アメリカでは、STEM (science, technology, engineering, mathematics)とよばれる分野において、女性の進出が少ないことが問題視されています。実際、2006年に物理学でPh.D.を取得した女性の割合は28%、数学では25%、工学では20%でした。その結果、これらSTEM関連の職業に従事する女性も少ないそうです。

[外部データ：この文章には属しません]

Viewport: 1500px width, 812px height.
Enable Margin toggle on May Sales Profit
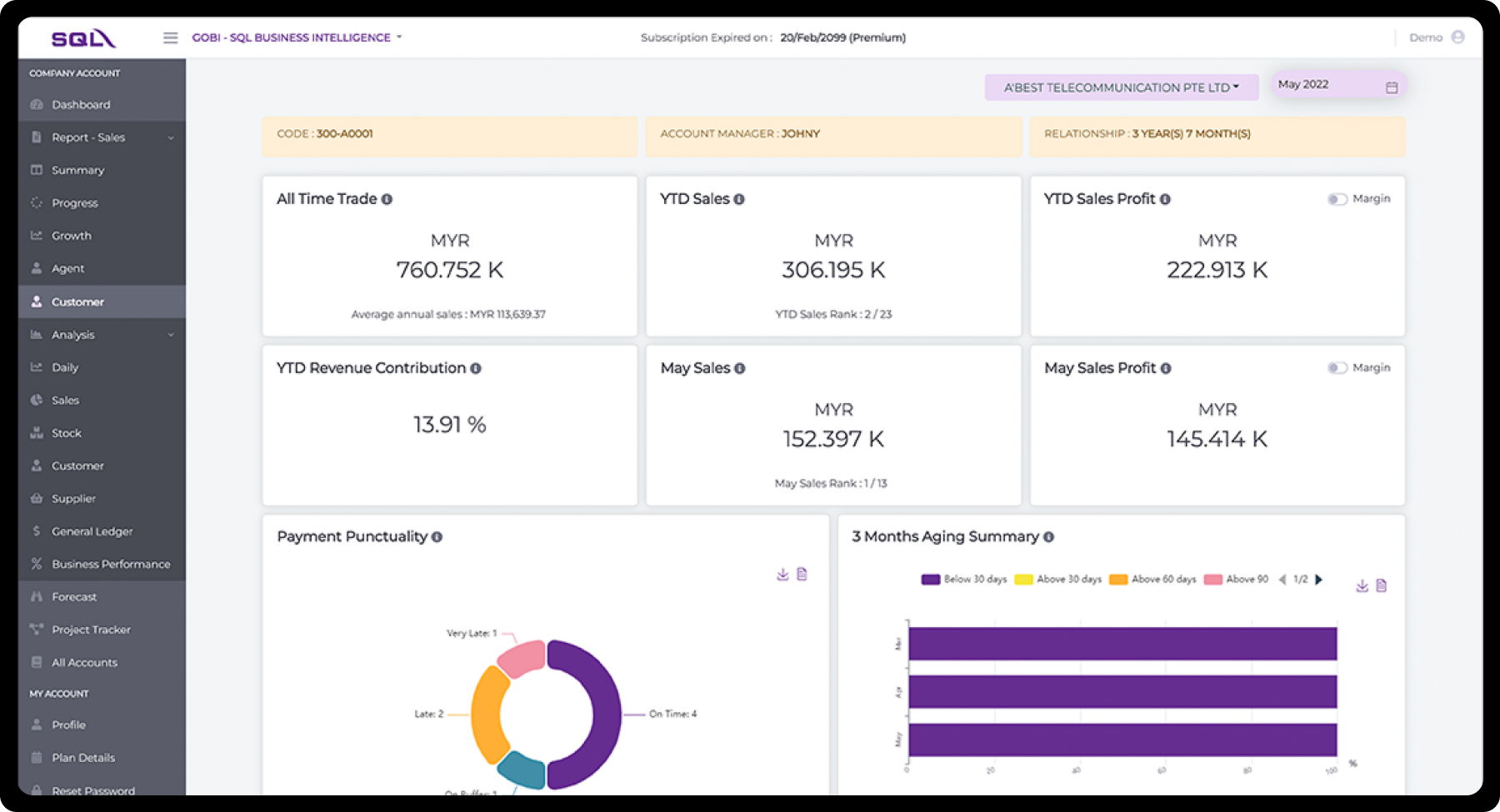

この傾向は、アメリカだけではなく世界的な問題だとされています。
本研究で示されたように、簡単な文章作成課題によって、女子学生の物理学入門クラスでの試験成績が向上したことから、心理学的介入によって大学の理数科学教育における性差が低減する可能性があると著者らは主張しています。
さらに、女性に対して否定的な固定観念をもつ女子学生に対して特に効果があったことから、理数系科目で男女差があるという先入観に起因する不安などの心理的脅威が、女子学生の物理学の試験成績に深く影響を及ぼしていると著者らは推論しています。
「自己価値肯定法」と呼ばれる文章作成課題は、学期開始時期に2度(1週目と1回目の中間試験直前の4週目)、個人が最も重要とする価値観(たとえば、友人や家族など)について、15分ほど文章を書く課題を課し、残りの学生(コントロール群)には、自分にとってはそれほど重要でない価値観が、なぜ他の人にとっては重要かもしれないのかについて書く課題を課しました。この比較試験の結果から、上記のような結論が得られました。
この心理学的介入の効果は、当該クラスでの試験結果だけでなく、授業と直接関係のない物理学の基礎概念に関する試験においても効果がありました。自信が自信を呼んだということで、今回実証された自己価値肯定法の効果は、一時的なものではないだろうと思われます。
この論文では、アメリカの女性進出はまだまだのように書かれていますが、アメリカでは大学教育を受けた女性の80%が労働力化しており、労働力全体のほぼ半数を女性が占めています。男女間の賃金格差も日本よりもはるかに改善されています。
また、以前は、男性中心の医師会や教授会などがその既得権益を守るために、医学部の入学者選考に圧力をかけたこともありましたが、現在では有名大学の医学部でも男女比はほぼ同じ、医師全体での比率もほぼ男女が同数に近づいています。それでも、大企業のCEOと同様、医師会会長や医学部長の男女比は、圧倒的に男性に偏っているのでまだまだ性差の問題は大きいとされています。
神戸大学の医学部医学科では女性比率が約30%です。これを東大や阪大と比べて高すぎると評価し、理数系の入試科目の配点比重を増やして、女子学生を排除しようなどと考えている人はまさかいないと思うけど。